Folha - Você vem sendo homenageado por grupos como o Barão Vermelho, o Planet Hemp, os Virgulóides. Isso o ajuda?
Bezerra -
Talvez a eles. A mim, nada. Até nem é bom dizer isso, eu sou amigo deles. É como o cara dizer que vai dar uma força para a Portela, para o Império. Quem vai pegar força é ele. Mas não vou dizer isso, quando o D2 e o Barão Vermelho me chamam, eu vou na amizade.
Folha - Uma de suas últimas aparições foi no Video Music Brasil, onde os grandes vitoriosos foram os Racionais MC's. As letras deles falam de coisas de que você também fala. Como foi conhecê-los?
Bezerra -
Tiramos muitas fotos juntos, trocamos uma idéia. Acho que me tomam por um pai do gênero. Mas eu não posso ser pioneiro de uma coisa que já existia, o partido alto já existia quando eu vim para o Rio. Mas era discriminado, era difícil gravar música de "analfabeto", "vagabundo".
Folha - Ainda os Racionais: nesse dia, um deles disse que o grupo faz música "de preto pra preto". Com você é assim também?
Bezerra -
Veio uma vez ao morro um paraguaio, uruguaio, sei lá, um gringo, e ele tocou tudo, reco-reco, cuíca, tambor.
Músicos nascem em qualquer lugar, e nem todo mundo no morro é sambista. Quando falo de música, eu sou clave de sol na segunda linha e clave de fá na quarta. Toda música para mim tá boa, eu só não vou falar de beijo na boca, vai me desculpar. Vivi a vida inteira em favela, não tem romantismo na favela.
Folha - Ainda mora na favela?
Bezerra -
Não, moro em Botafogo, mas vou ser sempre favela. Criticaram uma música minha, "As Favelas Que Não Exaltei", dizendo que era repetitiva. Mas criticam quem canta o amor? É o tema que mais repetem. Eu não canto mentira. Eu sempre vivi no morro, toda hora ia ao distrito para averiguação. Nasci na dura, no zero a zero. Eu te amo? Favela é sufoco, fome, miséria. Não queira saber como é a vida do favelado.

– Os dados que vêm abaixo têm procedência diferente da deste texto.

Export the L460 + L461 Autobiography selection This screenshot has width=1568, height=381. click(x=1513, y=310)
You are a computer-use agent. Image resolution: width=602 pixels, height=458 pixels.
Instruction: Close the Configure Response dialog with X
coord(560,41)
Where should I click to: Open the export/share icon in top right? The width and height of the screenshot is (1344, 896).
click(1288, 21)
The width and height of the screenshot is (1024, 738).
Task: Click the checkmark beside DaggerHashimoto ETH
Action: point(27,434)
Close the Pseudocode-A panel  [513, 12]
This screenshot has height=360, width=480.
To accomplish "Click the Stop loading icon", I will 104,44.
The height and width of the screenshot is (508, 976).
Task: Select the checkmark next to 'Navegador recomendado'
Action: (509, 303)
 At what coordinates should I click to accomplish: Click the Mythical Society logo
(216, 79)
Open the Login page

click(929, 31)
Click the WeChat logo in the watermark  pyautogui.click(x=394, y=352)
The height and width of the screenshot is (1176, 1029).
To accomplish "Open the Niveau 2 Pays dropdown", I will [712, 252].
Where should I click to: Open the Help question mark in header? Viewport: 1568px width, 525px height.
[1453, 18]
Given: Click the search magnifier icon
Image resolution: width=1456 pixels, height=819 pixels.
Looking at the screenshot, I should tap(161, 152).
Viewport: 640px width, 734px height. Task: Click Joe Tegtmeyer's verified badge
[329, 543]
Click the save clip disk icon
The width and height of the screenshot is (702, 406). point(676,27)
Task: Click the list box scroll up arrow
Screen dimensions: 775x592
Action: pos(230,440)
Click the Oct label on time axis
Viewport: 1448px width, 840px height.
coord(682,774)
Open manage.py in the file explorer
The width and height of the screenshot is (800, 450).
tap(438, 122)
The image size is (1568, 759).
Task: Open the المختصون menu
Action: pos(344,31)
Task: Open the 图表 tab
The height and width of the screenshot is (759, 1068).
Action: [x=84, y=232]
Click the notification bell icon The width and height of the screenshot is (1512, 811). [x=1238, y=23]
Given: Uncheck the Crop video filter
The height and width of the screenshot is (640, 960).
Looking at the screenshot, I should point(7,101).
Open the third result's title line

Folha - Mas também faz sucesso na favela o samba desses grupos românticos.
Bezerra -
Não sei, tem o ignorante, alguma pessoa que gosta de ser enganada. Eu não vou dizer que faço samba verdadeiro, porque aí vão achar que o que os outros fazem é mentira. Mas meu samba não tem caô-caô.
Folha - Qual é sua posição sobre a descriminação das drogas, você que tanto fala delas?
Bezerra -
Eu não tenho posição sobre nada, meu amigo. Eu me criei no morro, e lá tem o lado bom e o ruim, o morro é uma universidade. Nessa universidade tem um item que diz o seguinte: "Não sei, não vi, não conheço". Essa é a única resposta que se pode dar.
Folha - Mas há uma música tão elogiosa à maconha no disco, ela é tratada como "nossa planta".
Bezerra -
Mas é isso aí, a planta não é nossa? Minha relação com um tema é saber se o compositor o escreveu direitinho. Não devo nada a ninguém, minha ficha penal é nada consta. Ficam querendo criar diferença com um cidadão como eu, analfabeto, ignorante, pobre, preto, que mora longe.
Folha - Para completar, só faltava ser homossexual.
Bezerra -
Mas aí eu ia passar como maluco, que crioulo veado é maluco. Eu não sou safado, não sou ladrão, nunca matei, roubei, nunca coloquei cabrito em casa. Querem me pôr em cana? É como condenar o Tiririca por racismo. Então tem que colocar todo mundo em cana, o que mais tem no Brasil é racismo. Arrumam para o Tiririca porque ele é pobre.
Folha - Você usa drogas?
Bezerra -
Não. Fumei maconha uma vez, quando tinha 17, 18 anos. Ouvi falar que tinha esse negócio, era fumar e sair derrubando barraco. Falei: "Deixa ver isso aí". Essas coisas que dão fome e tiram o sono não servem.
Folha - E a bebida?
Bezerra -
Gosto de cachaça de alambique. Agora fui proibido de beber, mas bebo no fim-de-semana.
Folha - E Viagra, usa?
Bezerra -
O rapaz veio perguntar minha idade, disse: "9 de março de 37". Ele falou: "E o Viagra?". Aí eu disse: "Fala aqui com a moça, mas é capaz de ela estar levando uma grana" (indica Regina).